Project description:Ulipristal acetate (UPA) is a selective progesterone receptor modulator (SPRM) used for emergency contraception and for the medical management of symptomatic uterine fibroids (UF). Treatment with UPA turns in amenorrhea and UF volume reduction. Treatment with UPA is associated with the frequent development of benign, transitory endometrial changes known as SPRM-associated endometrial changes (PAECs). Why PAECs develop and their biological or cellular basis is unknown. Sex steroids, including estrogen and progesterone, are established modulators of the actin cytoskeleton in various cells, including endometrial cells. This explains several morphological and functional changes in endometrial cells. We thus hypothesized that UPA may alter the appearance of the endometrium by interfering with the actions of 17β-estradiol (E2) or progesterone (P4) on actin dynamics. We isolated and cultured human endometrial stromal cells (ESC) from endometrial biopsies from healthy fertile women. Treatment with E2 or P4 stimulated visible actin rearrangements with actin remodeling toward the membrane. Activation through phosphorylation of the actin regulatory proteins, Moesin, and focal adhesion kinase (FAK), hacked actin remodeling induced by E2 and P4. Membrane re-localization of Paxillin and Vinculin were also induced by E2 and P4, showing the formation of focal adhesion complexes. All these E2 and P4 actions were inhibited by co-treatment with UPA, which was otherwise inactive if given alone. The cytoskeletal changes induced by E2 and P4 turned into increased motility of ESC, and UPA again blocked the actions E2 and P4. In conclusion, we find that UPA interferes with the cytoskeletal actions of E2 and P4 in ESC. This finding helps understanding the mode of actions of SPRMs in the endometrium and may be relevant for other potential clinical applications of UPA.

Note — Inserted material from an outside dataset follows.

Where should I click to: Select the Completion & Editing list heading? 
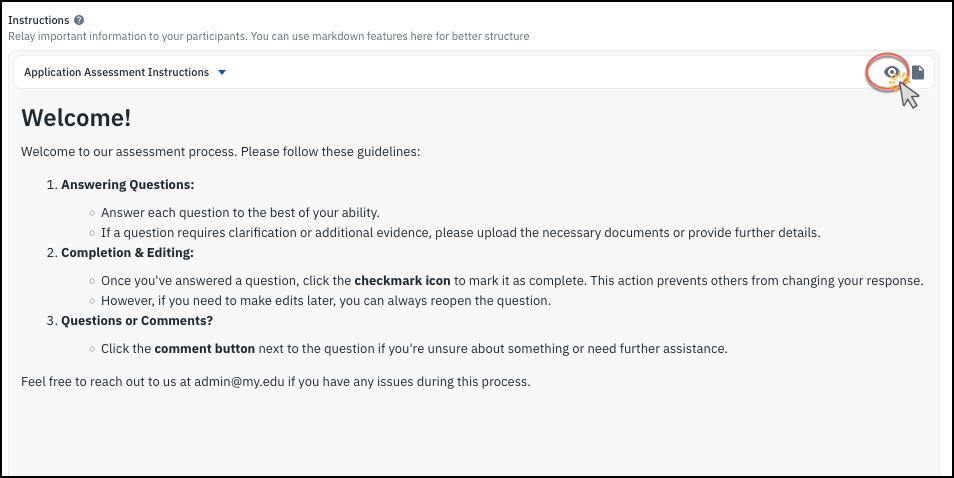pos(127,252)
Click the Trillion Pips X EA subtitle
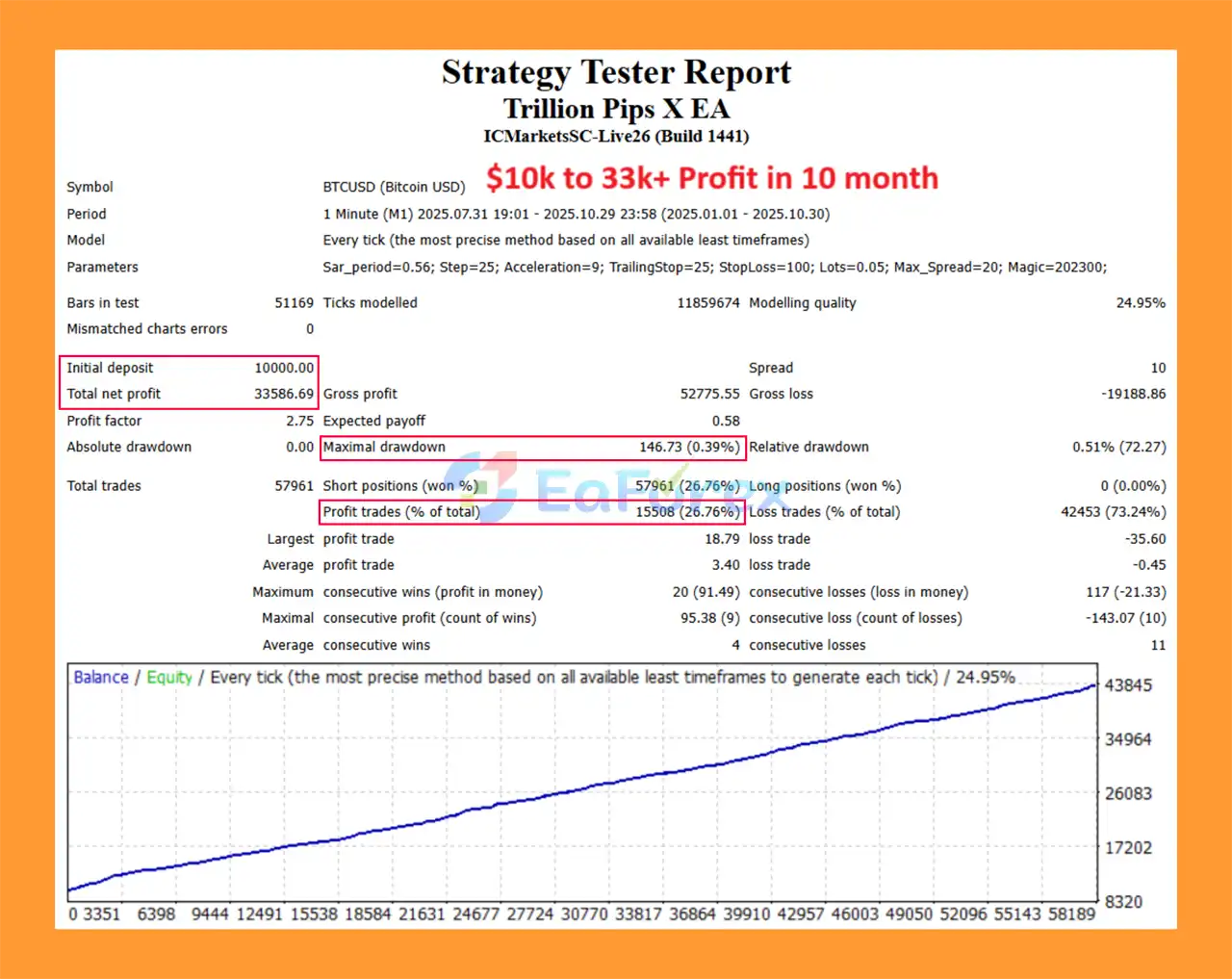The height and width of the screenshot is (979, 1232). pyautogui.click(x=615, y=109)
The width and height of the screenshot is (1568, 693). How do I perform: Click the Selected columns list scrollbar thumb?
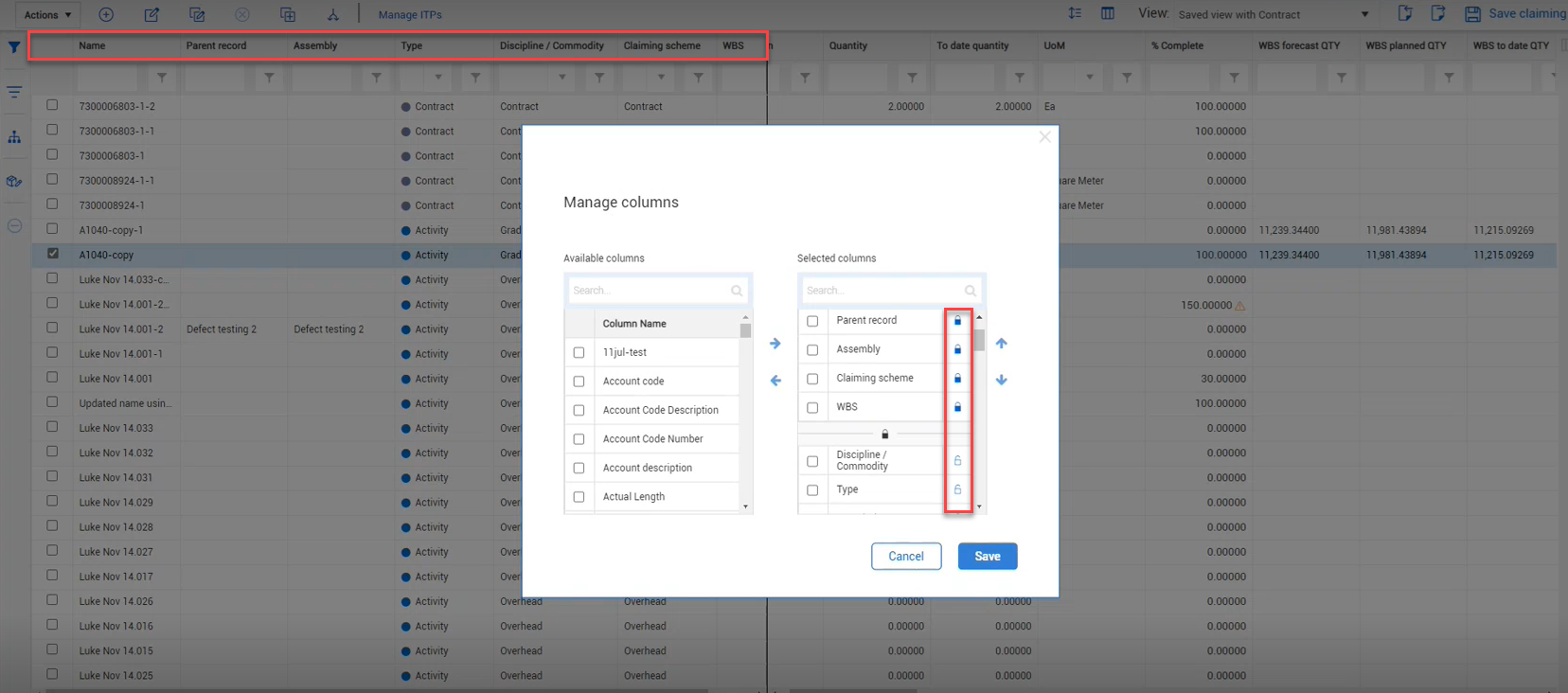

Project description:Ulipristal acetate (UPA), a progesterone receptor (PR) modulator, is used as an emergency contraceptive in women. Here, using a mouse model, we investigated the mechanism of action of UPA as an ovulation blocker. In mice, ovulation is induced ~12 hours following the treatment with exogenous gonadotropins, including human chorionic gonadotropin (hCG), which mimics the action of luteinizing hormone (LH). When administered within 6 hours of hCG treatment, UPA is a potent blocker of ovulation. However, UPA's effectiveness declined significantly when it was given at 8 hours post hCG. Our study revealed that, when administered within 6 hours of hCG, UPA blocks ovulation by inhibiting PR-dependent pathways intrinsic to the ovary. At 8 hours post hCG, when the PR signaling has already occurred, UPA is unable to block ovulation efficiently. Collectively, these results indicated that UPA, when administered within a critical time window following the LH surge, blocks PR-dependent pathways in the ovary to function as an effective antiovulatory contraceptive.